In this time of political protest, terrorism, warfare, and the mass displacement of people, what good can mere fashion do? Virgil Abloh, for one, decided that he was going to say something big with his Off-White menswear show in Florence. “It’s my Trojan horse model,” he said before the presentation began at the Pitti Palace. “I’m a millennial brand. Kids will go and research the messaging they see on Instagram. Are we talking about garments or are we talking about the world at large?” There could be no shadow of a doubt what he meant for those who were there—including many invited members of the public—and those who watched from afar via social media. He had vast projections of searing text describing the sufferings of civilians in war scrolling down the outside of the building, as the models, tiny by comparision, filed beneath.

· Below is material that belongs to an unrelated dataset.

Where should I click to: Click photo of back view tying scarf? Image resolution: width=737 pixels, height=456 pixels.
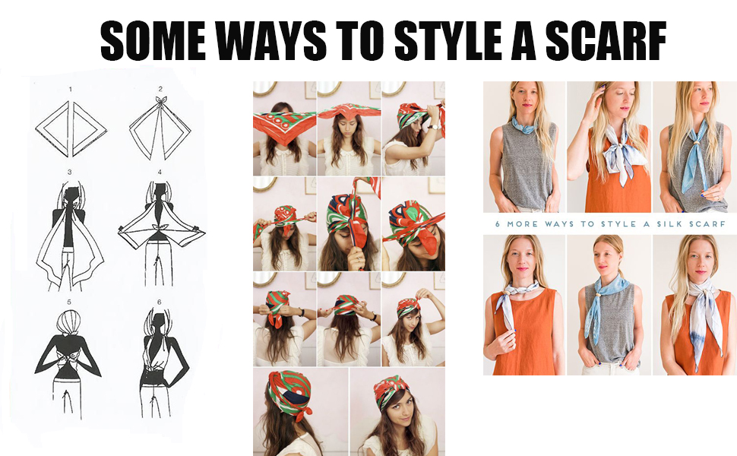pos(284,319)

The work was a collaboration with Jenny Holzer, whom he said he identifies with because of “our use of wording.” Holzer selected poetry from Anna Swirszcynska, written during the Warsaw uprising of 1944, and voices from conflicts that are happening right now in Syria and Palestine—Omid Shams, Ghayath Almadhoun, Osama Alomar, and others. The impact was overwhelming, disturbing, and deliberate. Abloh, the son of an immigrant from Ghana, feels a social and humanitarian responsibility to speak to the plight of refugees. “In this climate, coming off recent elections, I have a voice. In my work, I react,” he explained.

Guests had already been sent orange T-shirts printed with graphics. No ordinary show-off branded T-shirt, it carried the visual instructions for putting on a life vest on the front and “I’ll never forgive the ocean,” a line by Shams, on the back. Many hundreds of people have drowned, and continue to do so, in crossing the Mediterranean from Syria and Africa in hopes of a better life. Italy, where Abloh’s fashion has always been manufactured, is one of the first desperate ports of call. That awareness directly affected the design of his collection, he said: “I was zeroing in on a life raft, the colors, the warnings, the plastic.”

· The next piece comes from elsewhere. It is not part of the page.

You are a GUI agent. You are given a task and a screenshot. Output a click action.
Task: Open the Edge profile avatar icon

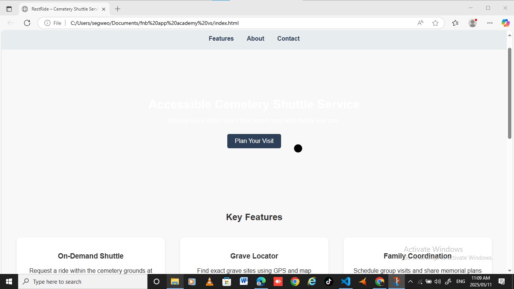(473, 23)
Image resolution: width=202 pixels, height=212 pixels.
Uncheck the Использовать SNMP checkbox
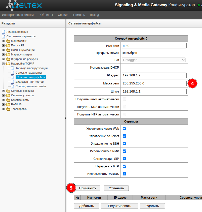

Utilitarian tropes found in clothing worn by rescue workers and the rescued inspired shapes reminiscent of inflatable vests, mariner’s hoods, and so on. Off-White is a streetwear brand consumed by very young men; that’s why Alboh has the power to speak directly to a young “woke” generation, but, he pointed out, he has aspirations for them in terms of elevating streetwear pieces beyond the generic. Sport T-shirts came bisected with invisible zippers; the shorts shorter and wider. “It’s about showing a new proportion and crashing it together with tailoring,” he said. “We’re here at Pitti! People often ask me, ‘Why don’t young people wear tailoring?’ Well, it’s because people don’t make tailoring for them!”

With this collection, Abloh has had a go at bridging that sartorial generation gap, with high-waisted floral jacquard wide-leg pants (the only nod to the Renaissance surroundings, perhaps) and by readdressing the structure of a white dress shirt, implanting it with zippers so the collar can be worn half on, half off, at will. That Abloh used the Pitti Immagine opportunity to speak to a bigger agenda was a step up in his stature that was good to see. At the end, the visual image of the designer walking with his horde of models along the perimeter of the Pitti Palace square under Holzer’s projection hit home. How many other groups of men exactly their age have we seen in news footage, crossing continents?